SET PROBLEM ▸
Echo the stretch of lines from the one containing "Task: Change language" through the one containing "Action: coord(23,751)", character for character, and omit the pictures.

INPUT RECORDS ▸

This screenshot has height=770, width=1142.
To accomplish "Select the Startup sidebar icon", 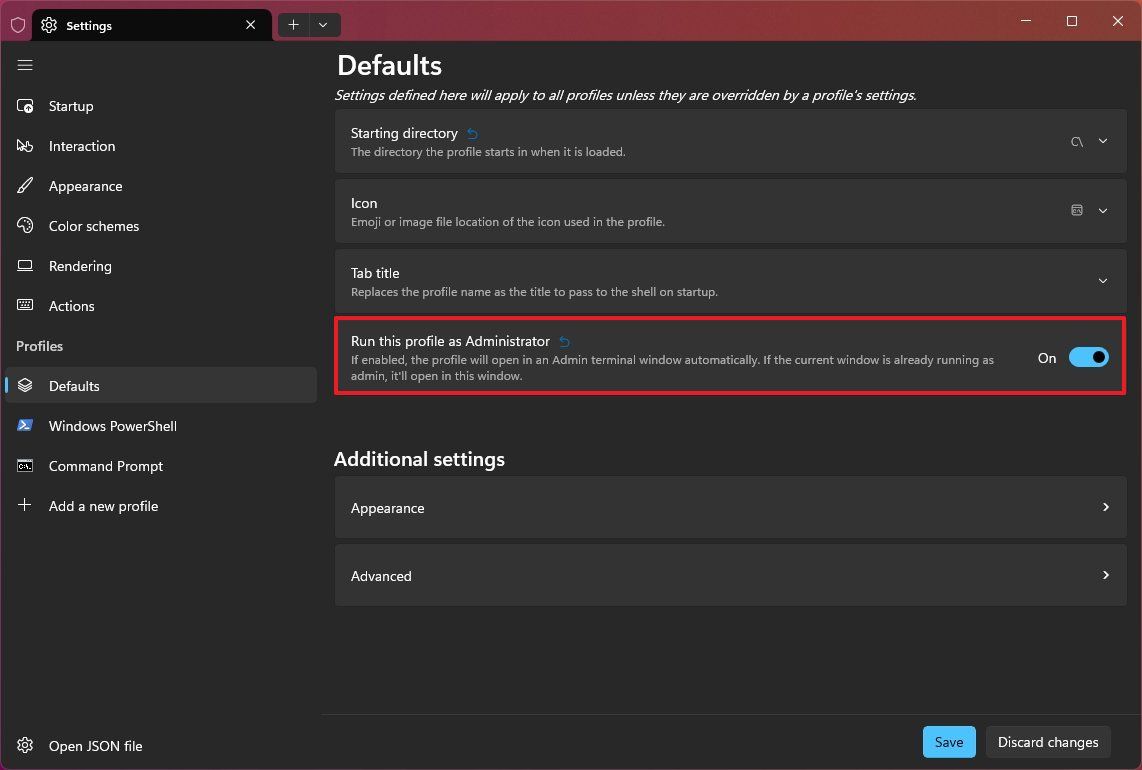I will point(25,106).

* * *

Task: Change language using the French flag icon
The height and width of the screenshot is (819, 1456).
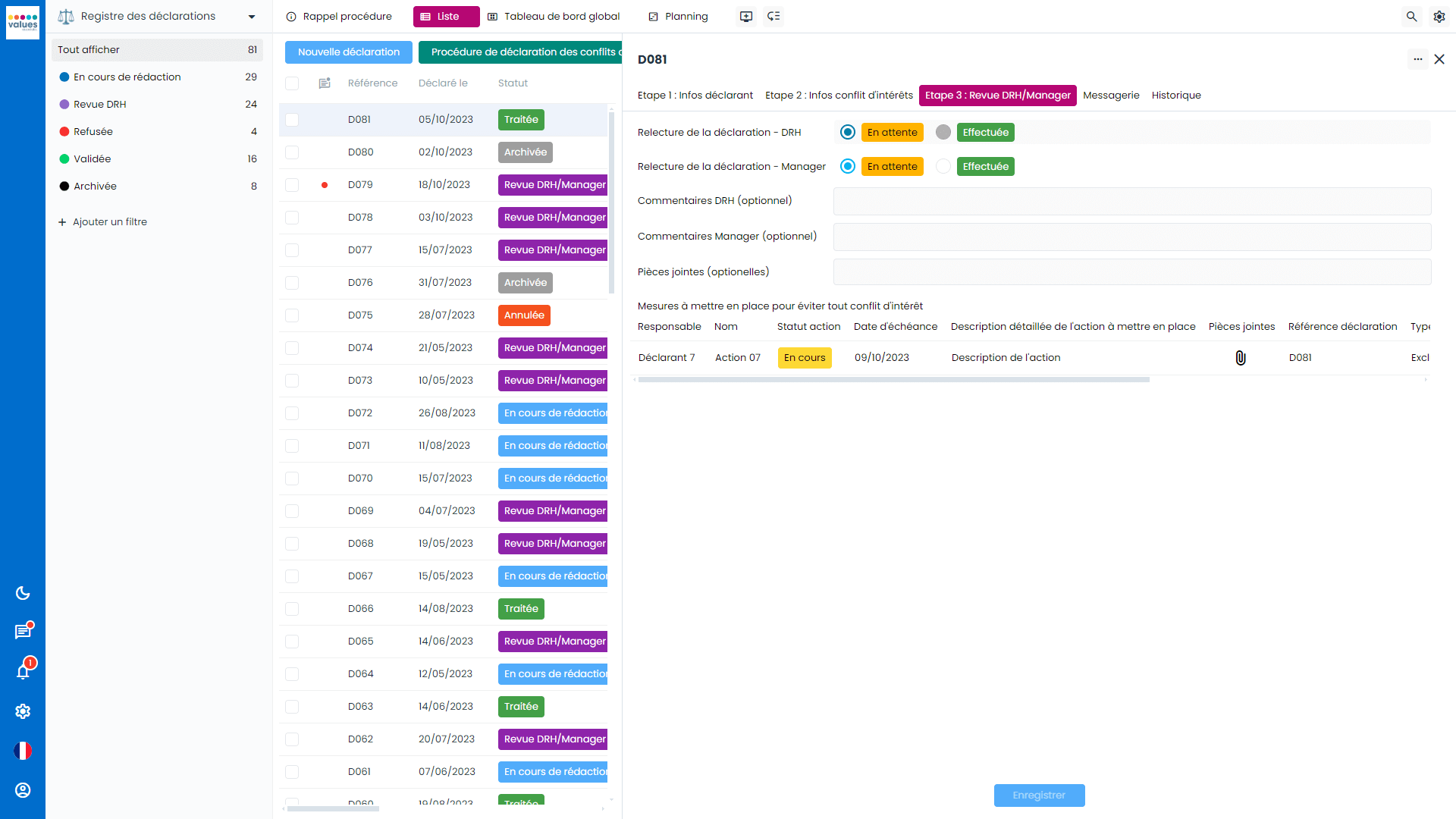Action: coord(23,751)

PROBLEM SOLUTION ▸
Task: Change language using the French flag icon
The height and width of the screenshot is (819, 1456).
Action: coord(23,751)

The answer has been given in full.